In Hasko Webers Uraufführungsinszenierung bewegt sich die Kanzlerin wie der König auf einem Schachbrett, ganz, ganz vorsichtig – aber jenseits des Offensichtlichen entgingen dem Regisseur subtile(re) Schichten des Schauspiels. Die Kanzlerin ist eine weit bessere Darstellerin ihrer selbst als Nadja Robiné. „Siegmar“ gibt Michael Wächter als dick und geltungssüchtig, „Horst“ bleibt in Sebastian Kowskis Verkörperung blass mit bayrischer Anmutung, Anna Windmüller arbeitet bei „Ulla“ das Strebertum der Ministerin heraus, die Tücke und Gefährlichkeit der Figur bleiben unterbelichtet, allerdings wird ihre falsche Loyalität deutlich, als trüge sie statt eines Handys einen Dolch in der modischen, farblich geschmackvoll aufs Kostüm abgestimmten, sehr teuren Designerinnen- Handtasche. Aber ganze Potentiale der Komödie bleiben bei der Uraufführung  unausgeschöpft.

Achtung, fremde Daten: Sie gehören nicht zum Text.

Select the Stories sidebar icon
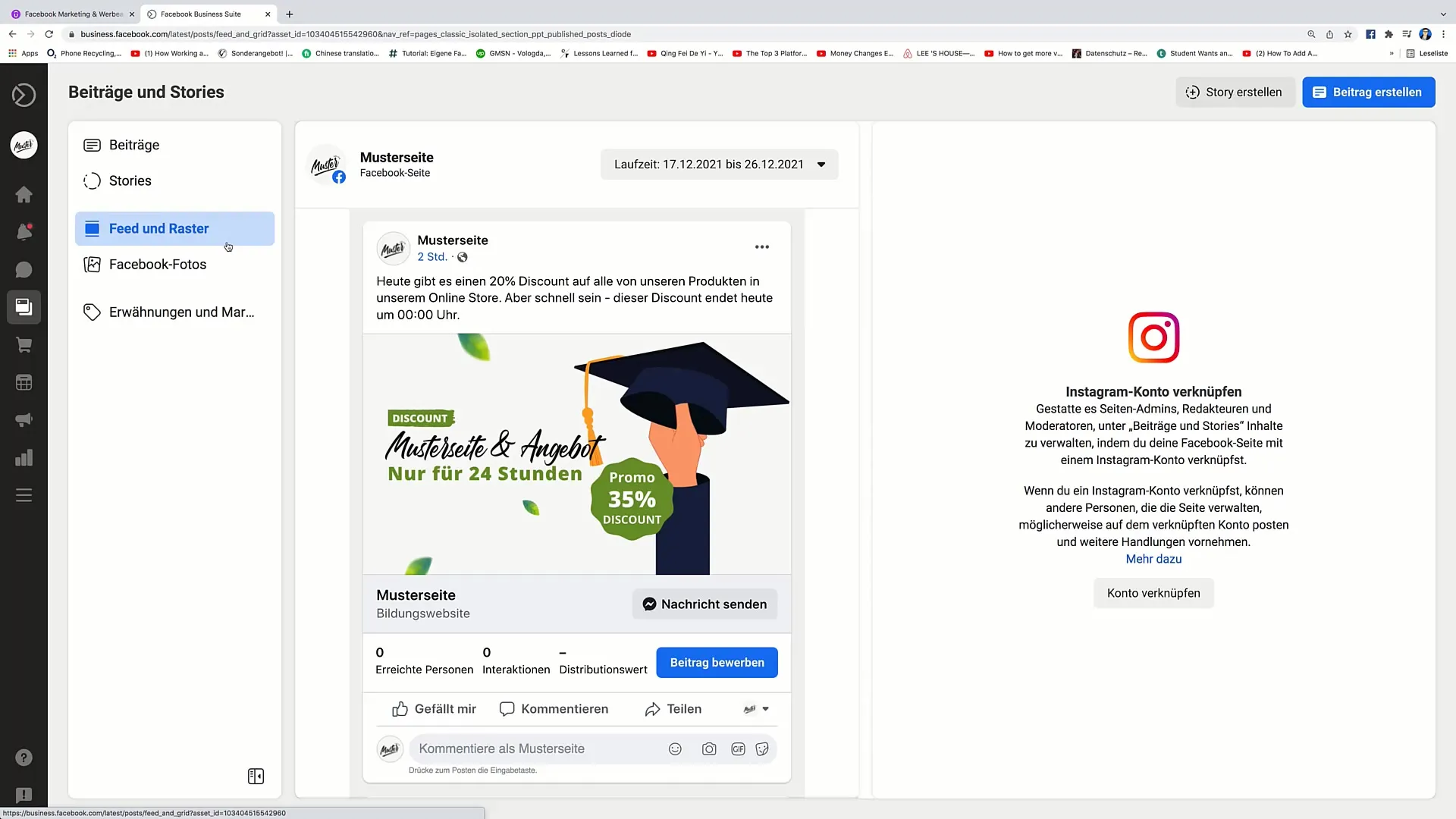 point(92,180)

Immer wieder gelingen Juli Zeh und Charlotte Roos Verdichtungen im Dialog, die zwar nicht das Zeug zum geflügelten Wort haben, aber  doch zur politischen Parole. Zu den besten „Stellen“ gehört „Sigmars“ Analyse, die „den Fußball als Speerspitze des globalisierten Raubtierkapitalismus entlarvt.“

„Mutti“, eine Koproduktion des Nationaltheaters Weimar mit den Ruhrfestspielen Recklinghausen, sind am rechten Ort für die Uraufführung, denn das Festival steht in der Tradition des kritischen Volkstheaters. Die Uraufführung markiert einen Höhepunkt des politischen Theaters unserer Tage.

Zahlenzahlen:

Auch die Zahlen sind erfreulich: „Insgesamt waren bei den Ruhrfestspielen 2014 99 Produktionen in 306 Aufführungen zu erleben, darunter 8 Deutschlandpremieren, 7 Uraufführungen und 5 Premieren der Inszenierung(…). Das Gros der 18 Koproduktionen der Ruhrfestspiele wird an renommierten nationalen und internationalen Theatern weitergespielt.

Die 68. Ruhrfestspiele erreichten (…)  insgesamt 82.789 Besucher und damit das zweitbeste Ergebnis der Geschichte der Ruhrfestspiele. Dies entspricht einer knapp 80 %- igen Auslastung„, lässt die Pressestelle wissen.

Die Ruhrfestspiele können einen exzellenten Jahrgang verbuchen. Frank Hoffmanns Vertrag als Intendant endet 2015.  Hoffentlich hat er   im kommenden Jahr wieder so eine glückliche Hand   wie in diesem.